Aldilà delle disquisizioni circa l’inconsistenza della teoria del male minore applicata documentata da alcuni puntuali interventi di Tommaso Scandroglio, quel che ci preme analizzare è la mentalità soggiacente a tale strategia. Uno degli errori più ricorrenti in cui tende a cadere il mondo cattolico e pro-life è, a nostro avviso, l’adozione di un approccio che privilegia le esigenze materiali dell’uomo a scapito di quelle spirituali. In altre parole, la presunta necessità di salvare il salvabile limitandosi ad agire politicamente non già per denunciare l’intrinseca immoralità della fecondazione artificiale, bensì per fare in modo che l’introduzione di quella eterologa comporti meno danni possibili per tutti i soggetti coinvolti.

Trattasi del medesimo approccio intellettuale e metodologico che ha orientato la strategia pro-life italiana degli ultimi decenni nell’ambito della lotta all’aborto di stato, con i risultati che conosciamo. L’obiettivo principale era quello di strappare alla morte qualche vita innocente spesso rinunciando ad affermare la verità tutta intera. Cosicché, la quasi totalità delle iniziative dei movimenti pro-life si risolveva nel fornire assistenza psicologica alle donne devastate dal trauma post aborto e nel tentare di dissuadere con incentivi economici e supporto morale quelle che si riusciva ad intercettare. Ben inteso, non che tali obiettivi fossero in sè sbagliati ma di rado venivano accompagnati da un atteggiamento intransigente nei principi e di ferma condanna della legge abortista.

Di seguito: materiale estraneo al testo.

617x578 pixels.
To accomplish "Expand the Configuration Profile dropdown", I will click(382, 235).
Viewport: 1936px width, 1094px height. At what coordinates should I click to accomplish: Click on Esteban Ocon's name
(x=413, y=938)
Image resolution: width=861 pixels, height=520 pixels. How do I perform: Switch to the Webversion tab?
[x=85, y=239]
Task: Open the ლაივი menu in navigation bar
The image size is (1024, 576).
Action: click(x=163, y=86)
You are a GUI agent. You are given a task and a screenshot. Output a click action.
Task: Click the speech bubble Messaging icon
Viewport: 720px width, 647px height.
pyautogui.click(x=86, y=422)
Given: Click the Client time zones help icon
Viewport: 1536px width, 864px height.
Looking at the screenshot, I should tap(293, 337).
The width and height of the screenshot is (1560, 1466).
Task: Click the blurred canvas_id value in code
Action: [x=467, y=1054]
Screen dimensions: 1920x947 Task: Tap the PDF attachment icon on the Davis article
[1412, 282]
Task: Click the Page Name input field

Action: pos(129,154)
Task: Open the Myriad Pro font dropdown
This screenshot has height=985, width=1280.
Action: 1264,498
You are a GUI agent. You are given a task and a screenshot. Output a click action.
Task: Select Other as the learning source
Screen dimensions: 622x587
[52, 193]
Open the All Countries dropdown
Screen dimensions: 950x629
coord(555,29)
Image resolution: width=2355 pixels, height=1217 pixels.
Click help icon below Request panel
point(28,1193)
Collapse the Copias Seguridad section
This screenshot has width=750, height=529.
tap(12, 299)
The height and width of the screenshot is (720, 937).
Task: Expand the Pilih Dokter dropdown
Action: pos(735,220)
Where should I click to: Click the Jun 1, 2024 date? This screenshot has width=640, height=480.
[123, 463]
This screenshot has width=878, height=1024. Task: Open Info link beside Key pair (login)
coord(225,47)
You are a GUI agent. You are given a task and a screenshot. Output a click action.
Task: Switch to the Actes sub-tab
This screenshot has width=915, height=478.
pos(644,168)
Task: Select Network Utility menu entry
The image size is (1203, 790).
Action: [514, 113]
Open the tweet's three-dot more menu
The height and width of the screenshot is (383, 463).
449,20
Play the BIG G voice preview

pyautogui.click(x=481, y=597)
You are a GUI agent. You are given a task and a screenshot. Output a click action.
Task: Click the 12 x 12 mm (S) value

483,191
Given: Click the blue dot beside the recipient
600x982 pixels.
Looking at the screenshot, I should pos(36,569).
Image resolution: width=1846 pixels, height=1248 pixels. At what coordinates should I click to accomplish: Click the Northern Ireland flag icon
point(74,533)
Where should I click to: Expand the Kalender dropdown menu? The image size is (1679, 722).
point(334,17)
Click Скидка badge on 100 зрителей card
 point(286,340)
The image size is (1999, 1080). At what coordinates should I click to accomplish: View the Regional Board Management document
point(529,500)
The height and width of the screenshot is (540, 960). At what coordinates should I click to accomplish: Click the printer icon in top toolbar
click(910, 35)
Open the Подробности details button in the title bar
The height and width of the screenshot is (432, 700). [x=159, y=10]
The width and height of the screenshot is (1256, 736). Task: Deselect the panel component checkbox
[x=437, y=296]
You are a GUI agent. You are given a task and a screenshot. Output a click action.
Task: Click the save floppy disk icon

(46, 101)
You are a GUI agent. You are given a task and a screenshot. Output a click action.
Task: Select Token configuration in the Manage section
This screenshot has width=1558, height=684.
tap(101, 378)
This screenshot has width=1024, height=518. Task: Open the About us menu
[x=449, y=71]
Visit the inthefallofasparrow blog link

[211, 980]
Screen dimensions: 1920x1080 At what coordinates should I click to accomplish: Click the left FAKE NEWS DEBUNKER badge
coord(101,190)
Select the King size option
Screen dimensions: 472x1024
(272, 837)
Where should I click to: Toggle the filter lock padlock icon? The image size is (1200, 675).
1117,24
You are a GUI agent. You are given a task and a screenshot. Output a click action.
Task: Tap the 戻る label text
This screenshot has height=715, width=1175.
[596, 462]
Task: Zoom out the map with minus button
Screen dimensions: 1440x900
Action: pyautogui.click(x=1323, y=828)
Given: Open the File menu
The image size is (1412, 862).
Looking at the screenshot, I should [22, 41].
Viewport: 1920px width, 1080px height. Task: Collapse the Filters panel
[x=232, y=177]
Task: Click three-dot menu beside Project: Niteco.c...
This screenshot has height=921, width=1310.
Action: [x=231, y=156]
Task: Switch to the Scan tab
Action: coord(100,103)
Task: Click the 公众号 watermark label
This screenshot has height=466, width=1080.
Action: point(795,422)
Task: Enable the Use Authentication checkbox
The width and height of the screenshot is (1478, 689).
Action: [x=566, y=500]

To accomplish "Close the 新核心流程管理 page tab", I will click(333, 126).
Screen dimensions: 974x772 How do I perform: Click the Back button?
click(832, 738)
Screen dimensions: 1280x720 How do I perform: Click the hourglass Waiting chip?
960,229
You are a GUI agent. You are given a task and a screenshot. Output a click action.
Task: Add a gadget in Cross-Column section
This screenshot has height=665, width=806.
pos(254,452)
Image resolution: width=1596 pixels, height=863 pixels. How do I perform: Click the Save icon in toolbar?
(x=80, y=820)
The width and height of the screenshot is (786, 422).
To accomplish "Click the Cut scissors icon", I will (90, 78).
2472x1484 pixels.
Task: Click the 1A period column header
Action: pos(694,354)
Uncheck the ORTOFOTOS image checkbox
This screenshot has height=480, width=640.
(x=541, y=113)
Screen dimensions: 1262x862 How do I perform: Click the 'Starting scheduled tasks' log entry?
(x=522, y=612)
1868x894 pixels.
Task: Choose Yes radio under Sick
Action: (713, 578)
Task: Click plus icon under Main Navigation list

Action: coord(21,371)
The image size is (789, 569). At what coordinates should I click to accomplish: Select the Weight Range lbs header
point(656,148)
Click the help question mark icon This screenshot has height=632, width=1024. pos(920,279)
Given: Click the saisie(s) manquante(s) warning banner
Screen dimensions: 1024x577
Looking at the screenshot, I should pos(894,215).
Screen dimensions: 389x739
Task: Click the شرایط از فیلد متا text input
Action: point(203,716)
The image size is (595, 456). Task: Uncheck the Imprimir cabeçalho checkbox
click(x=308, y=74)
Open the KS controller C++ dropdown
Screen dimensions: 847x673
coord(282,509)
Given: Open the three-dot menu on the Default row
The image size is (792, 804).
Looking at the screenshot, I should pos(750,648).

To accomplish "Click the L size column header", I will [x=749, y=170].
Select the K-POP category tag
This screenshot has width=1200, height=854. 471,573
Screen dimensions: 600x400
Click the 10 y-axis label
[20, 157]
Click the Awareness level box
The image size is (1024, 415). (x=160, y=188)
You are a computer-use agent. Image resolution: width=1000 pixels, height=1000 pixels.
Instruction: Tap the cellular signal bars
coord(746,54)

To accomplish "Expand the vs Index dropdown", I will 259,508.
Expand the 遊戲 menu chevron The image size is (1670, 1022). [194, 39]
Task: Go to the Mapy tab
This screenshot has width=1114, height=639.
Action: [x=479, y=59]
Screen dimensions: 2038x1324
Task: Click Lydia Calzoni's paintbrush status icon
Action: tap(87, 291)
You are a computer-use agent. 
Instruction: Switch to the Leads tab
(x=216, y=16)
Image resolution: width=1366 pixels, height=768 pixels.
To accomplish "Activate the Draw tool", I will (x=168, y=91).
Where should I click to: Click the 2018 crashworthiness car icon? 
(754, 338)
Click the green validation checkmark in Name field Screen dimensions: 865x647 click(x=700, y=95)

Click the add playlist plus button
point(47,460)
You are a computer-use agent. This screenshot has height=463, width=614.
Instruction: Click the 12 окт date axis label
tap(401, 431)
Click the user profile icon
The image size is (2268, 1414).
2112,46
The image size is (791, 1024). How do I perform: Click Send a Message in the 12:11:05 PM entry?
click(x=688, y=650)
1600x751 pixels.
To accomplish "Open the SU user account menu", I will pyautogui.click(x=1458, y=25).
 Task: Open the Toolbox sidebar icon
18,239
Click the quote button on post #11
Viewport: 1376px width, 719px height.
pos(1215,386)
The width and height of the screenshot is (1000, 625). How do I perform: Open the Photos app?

Anzi, l’implicito patto di non belligeranza sui temi etici mirava proprio a mantenere le rispettive posizioni: da una parte le esigenze della società civile (accettazione del principio di autodeterminazione e della legge 194), dall’altra la possibilità di muoversi in ambiti di azione ristretti e ben definiti che non entrassero in conflitto con la mentalità abortista dominante; sempre con l’idea che era meglio concedere molto per ottenere poco che non concedere nulla col rischio di perdere tutto. Un approccio utilitarista che ha finito per lasciare campo libero al nemico e che soprattutto ha contribuito a far sparire quasi del tutto dalla scena politica e culturale il dibattito sull’aborto di stato, rianimatosi di recente grazie allo straordinario successo della Marcia per la vita.

Ora, la pretesa di normare la pratica della fecondazione artificiale eterologa attraverso una legge ad hoc voluta dalle forze cattoliche sembra figlia del medesimo stile rinunciatario fin qui adottato, che ha finito per mangiarsi la verità a forza di compromessi e di mali minori. Infatti, il compromesso di oggi sarà la verità da difendere domani e così via. Cosa fare, dunque? Il fatto che allo stato attuale non sia ragionevolmente possibile contrastare politicamente l’introduzione della pratica disumana della fecondazione artificiale eterologa, non giustifica il tentativo di attenuarne i deleteri effetti facendosi promotori di un intervento legislativo. La conseguenza più grave cagionata dall’introduzione di leggi ingiuste risiede nel fatto che esse tendono a pervertire le coscienze e ad instaurare una situazione di grave ingiustizia sociale, non che provochino delle vittime innocenti: tale deve essere la forma mentis dell’autentico pro-life, il quale mai e per nessuna ragione può direttamente favorire l’introduzione di una norma iniqua.